EDUCATION

Who would benefit from President Biden’s new student loan forgiveness plan?

New proposals for student debt support have been announced by the Department of Education aimed at supporting students in financial hardship.

New plans afoot for what form debt forgiveness could take on in the future. The Higher Education Act (1965) gives the Education Secretary the authority to waive federal student loans, but “current regulations lack specificity on how that authority is applied,” said Under Secretary of Education James Kvaal.

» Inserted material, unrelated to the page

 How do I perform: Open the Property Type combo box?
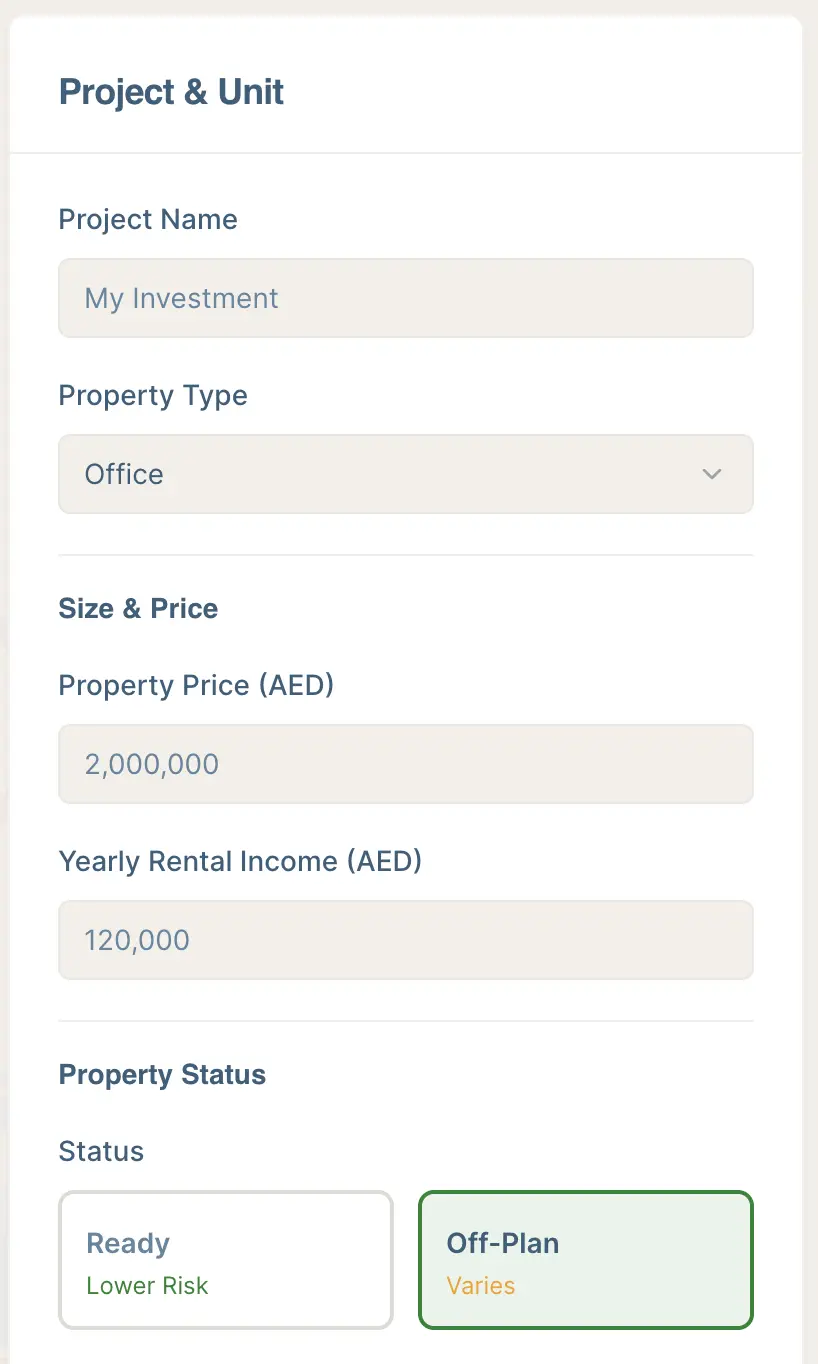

For that reason a panel has been put together by the Biden administration to perform a process known as negotiated rulemaking. 14 negotiators will craft the details of what Biden’s federal student loan debt relief program will be. With negotiators meeting into December, it’s unlikely that the public will know who will be eligible for the new student loan forgiveness and how much until early next year at the soonest.

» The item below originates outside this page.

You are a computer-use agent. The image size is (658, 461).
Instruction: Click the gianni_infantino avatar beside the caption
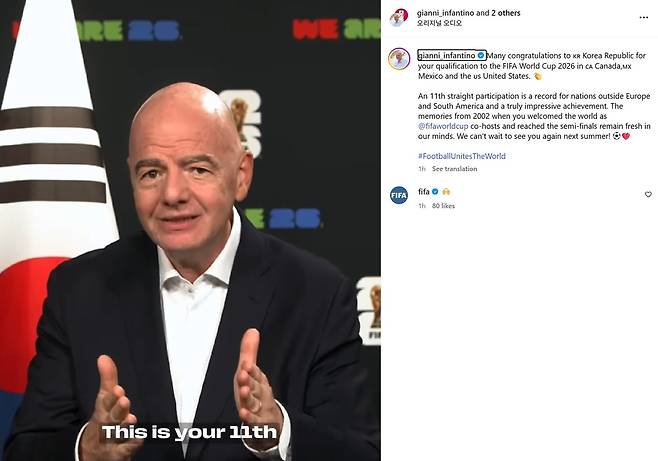pos(399,59)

At this stage, the administration has published a draft regulatory text to keep the public aware of how the negotiations are proceeding. Four groups of students will be targeted by the proposals, but nothing has been agreed as of yet.

Who will benefit?

Students who:

  • Currently have outstanding federal student loan balances that exceed what they originally borrowed.
  • Have loans that first entered repayment 25 or more years ago.
  • Took out loans to attend career-training programs that created unreasonable debt loads or provided insufficient earnings for graduates, as well as borrowers who attended institutions with unacceptably high student loan default rates.
  • The Secretary determines are eligible for forgiveness under repayment plans like income-driven repayment or targeted relief programs like Public Service Loan Forgiveness or closed school loan discharges except they have not applied for such relief.

Another group may be targeted, those who are experiencing financial hardship that the current student loan system does not currently adequately address.

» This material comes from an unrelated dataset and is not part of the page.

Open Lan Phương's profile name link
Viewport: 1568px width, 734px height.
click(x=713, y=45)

We are fighting to ensure that student debt does not stand in the way of opportunity or prevent borrowers from realizing the benefits of their higher education,” Education Secretary Miguel Cardona said in a release about the proposal

Student debt repayments contine after failed debt forgiveness push

Interest began accruing on student debt from 1 September while payments resumed this month.Education Secretary Cardona announced that the agency was implementing a “12-month on-ramp transition period.” The loans of borrowers who can’t pay their monthly bill in full during this period will not be referred to collection agencies nor go into default and it will not lead to negative credit reporting.

Federal Student Aid advises borrowers that if they can make payments, they should do so as even during this transition period interest will accrue. Borrowers are also advised to explore repayment plan options if they want to reduce their monthly payments such as the revamped income-driven repayment plan called Saving on a Valuable Education (SAVE) plan.